Spider web at Torfolk Gård 2007 |
Nothing human beings do can compete with a piece of nature in complexity. A square metre of land contains so many organisms with so complicated and complex relationships that one can’t understand them. A gramme of forest soil may contain over a million bacteria colonies. It is estimated that several million individual animals and over a thousand different species may reside beneath a square metre of soil surface (Perry 1994); all of them are constituted by many, many cells and there is interaction between them, an exchange of energy and nutrients. Most likely, a square metre of nature is more complex and contains more information than the whole Internet.
Apart from the direct and indirect services obtained from nature, nature also has great aesthetical and cultural value. It gives another perspective, many reference points; it is an unprecedented piece of art. Natural environments have, for centuries, been known for their healing properties for people in spiritual need or mental stress. It is good to have respect for nature. The respect should be based on what it is; for its beauty and for its value, both apparent values and those not discovered. This respect should of course also include ourselves. A level of development has been reached where we are already managing most of the terrestrial ecosystems. This gives human beings unique powers among the creatures on the planet and unique responsibility too. We can’t pretend that we don’t have that power or that responsibility; both have to be exercised with due diligence, humbly realizing that there are so many things we don’t know.
Whose nature?
It should be kept in mind that exploitation of nature is also a question of whose nature. Different groups are affected by destruction of nature in different ways, and normally the nature of the weaker group is destroyed while the nature of the rich is preserved. This leads some to believe that the rich ‘care more’ for the environment or that only when there is a certain wealth that human beings ‘can afford’ to care about nature, but this mixes up cause and effect to a large extent. The rich can exploit the nature of the poor and even export their waste to the nature of the poor, whereas the poor has no other option than the exploitation of nature, be it in the form or natural resources or in the form of their own labour. To some extent, the whole trick of modern civilization is about exploitation of nature; exploitation of historical production, of which fossil fuel is the primary example; exploitation of the future nature, by dumping waste. But it is also the history of a few people exploiting many other people. At the centre, apart from nature and energy, are technology and society.

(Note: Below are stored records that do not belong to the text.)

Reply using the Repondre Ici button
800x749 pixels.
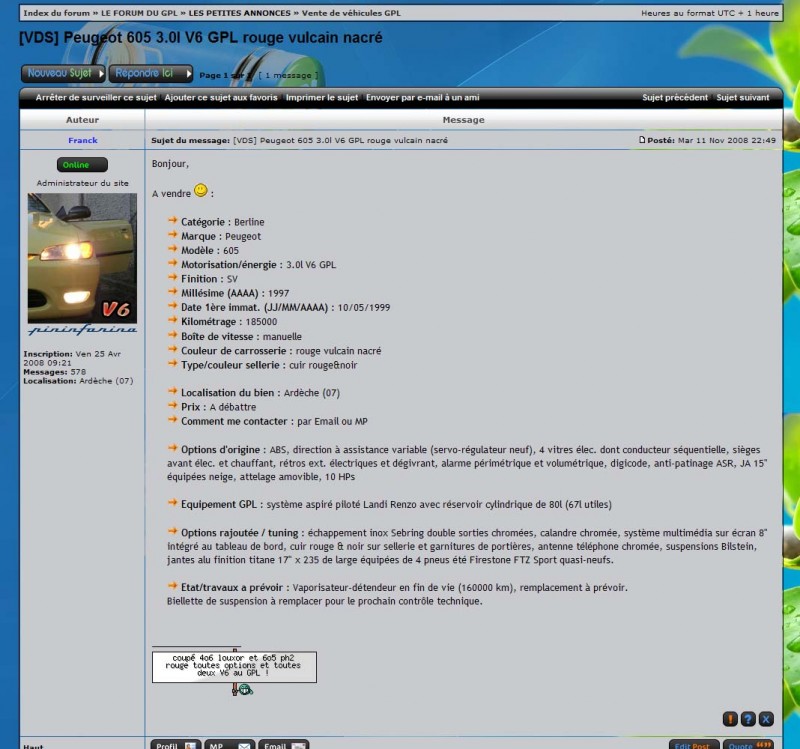coord(150,74)
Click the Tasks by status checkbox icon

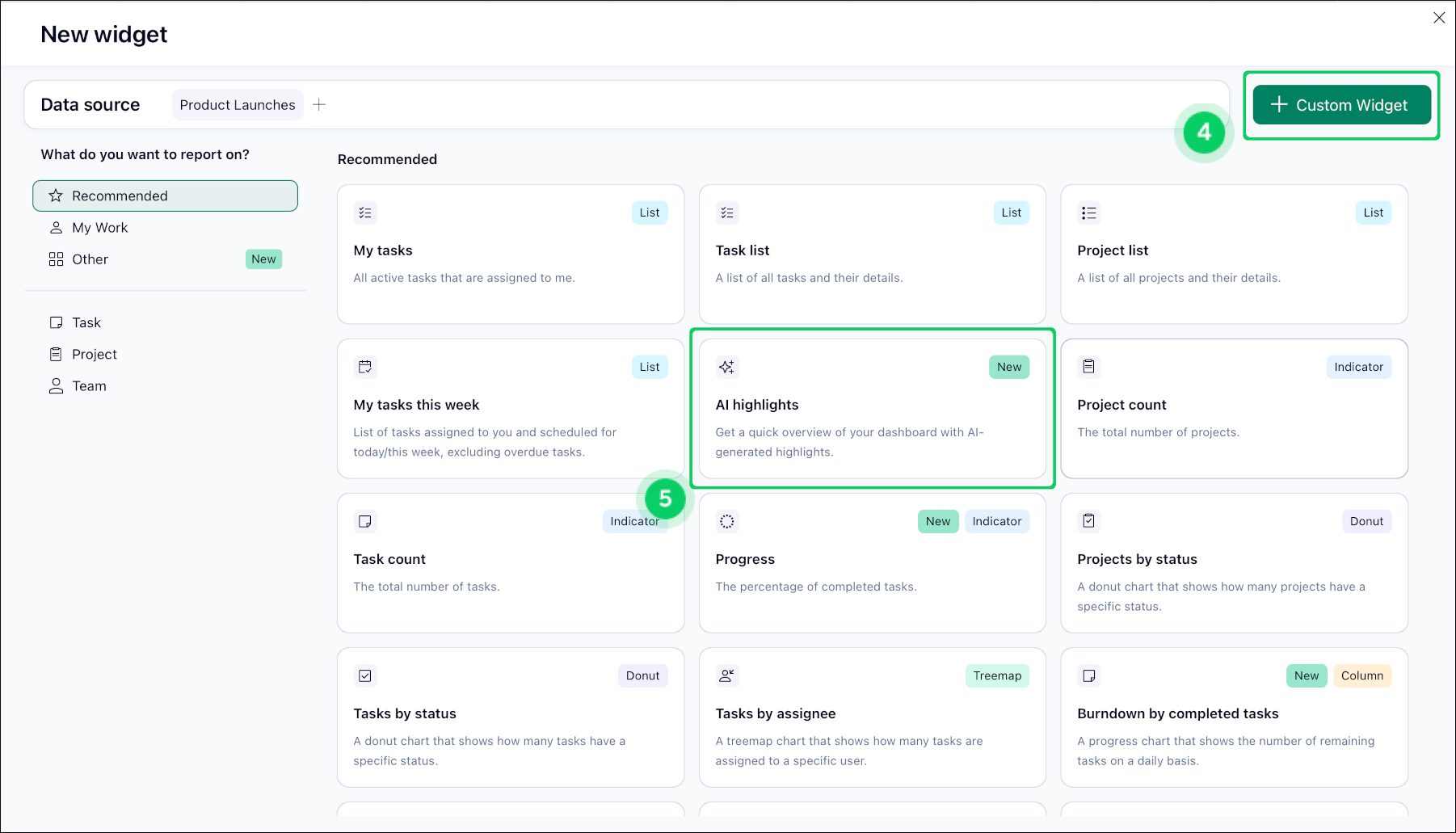pos(365,675)
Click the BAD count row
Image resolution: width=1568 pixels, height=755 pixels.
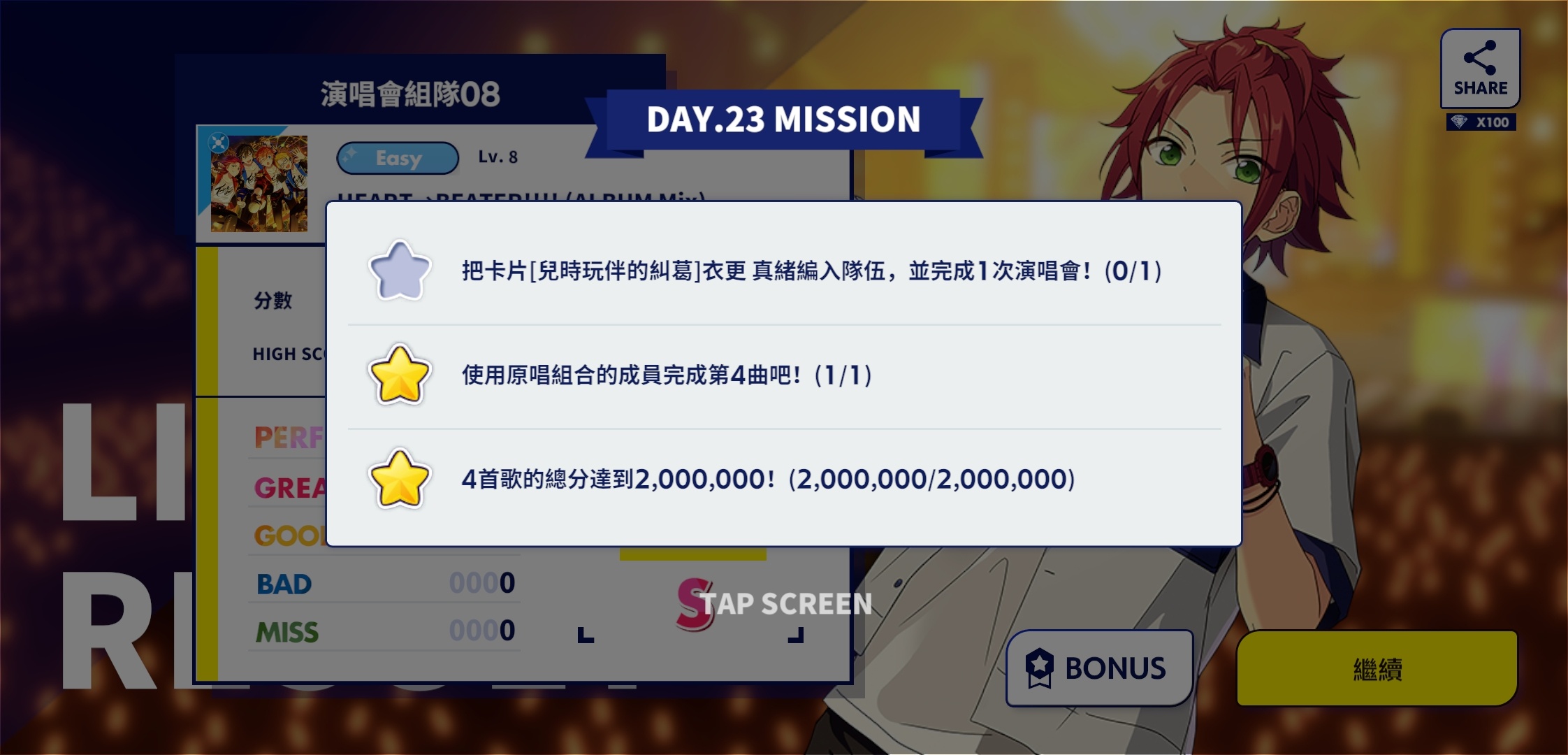(x=384, y=583)
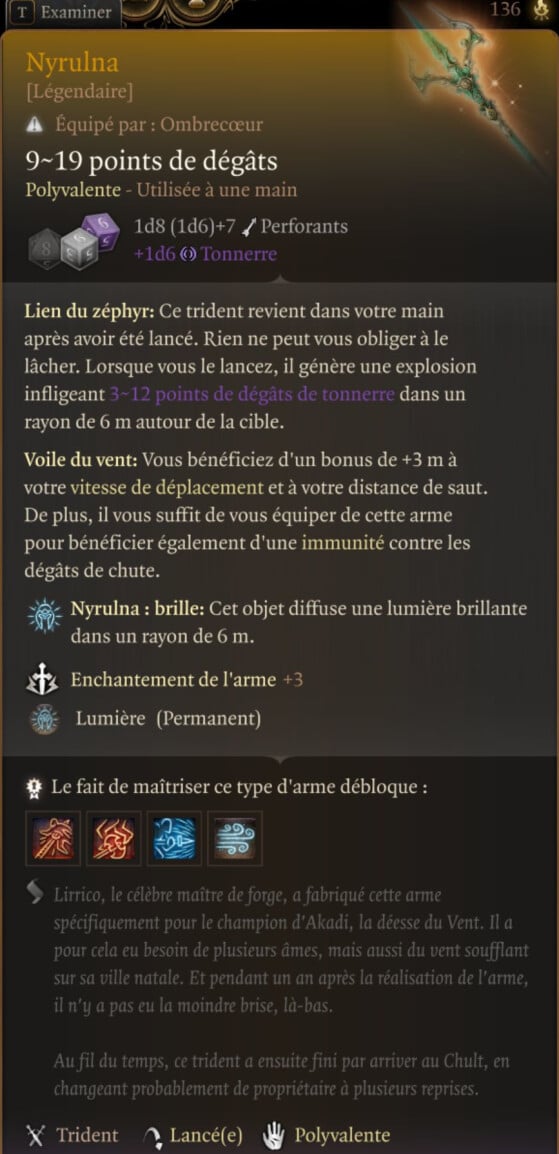Click the damage dice icons
The image size is (559, 1154).
coord(74,239)
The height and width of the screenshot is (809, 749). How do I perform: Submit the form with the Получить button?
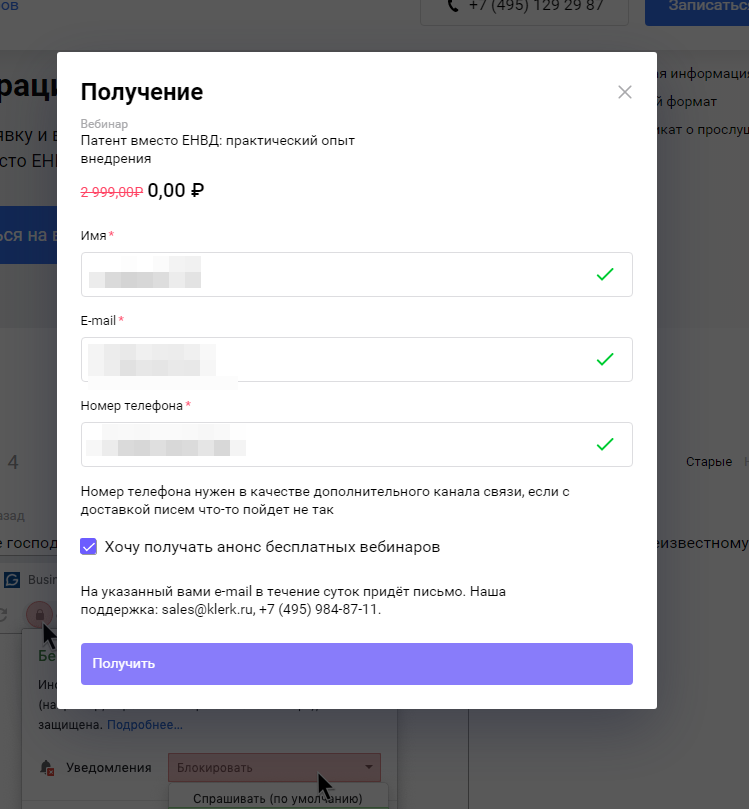pos(357,664)
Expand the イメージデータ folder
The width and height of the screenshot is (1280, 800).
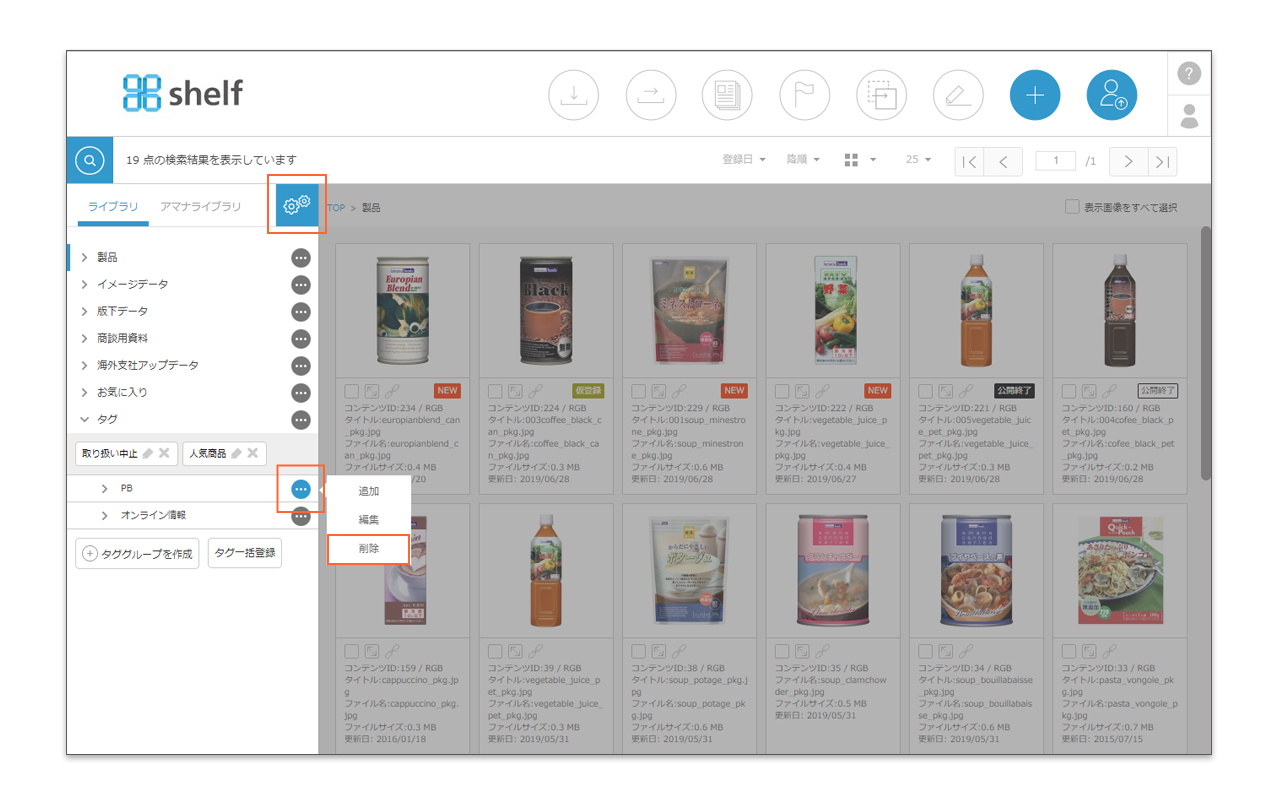point(84,285)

Society has four big challenges regarding the use of natural resources; well perhaps using the term ‘challenges’ is an understatement, ‘system errors’ is perhaps a more suitable term. First, humankind uses already too much of the planet’s resources; the capital is being consumed and it is not a question of whether society will go bankrupt[1] but when it will do so. Second, the distribution of these resources is extremely inequitable, between countries and within countries; rich countries and rich people use a totally disproportionate share of the resources (and rich people in rich countries are apparently the worst). Third, economic growth is continuing and seems to be hard-wired into society, which means that resource use will also continue to grow. Fourth, the world’s population is primed to grow for at least 40 more years, perhaps longer. We can’t negotiate with nature and no less can we expect that the poor will, or should, accept that common assets are wasted.
[1] The term is a bit unfortunate, the repercussions of an exhaustion of the natural capital is a lot more dramatic than a financial bankruptcy, which in essence only means a redistribution of money. The terms for bankruptcy with nature can’t be negotiated. There is no bailout.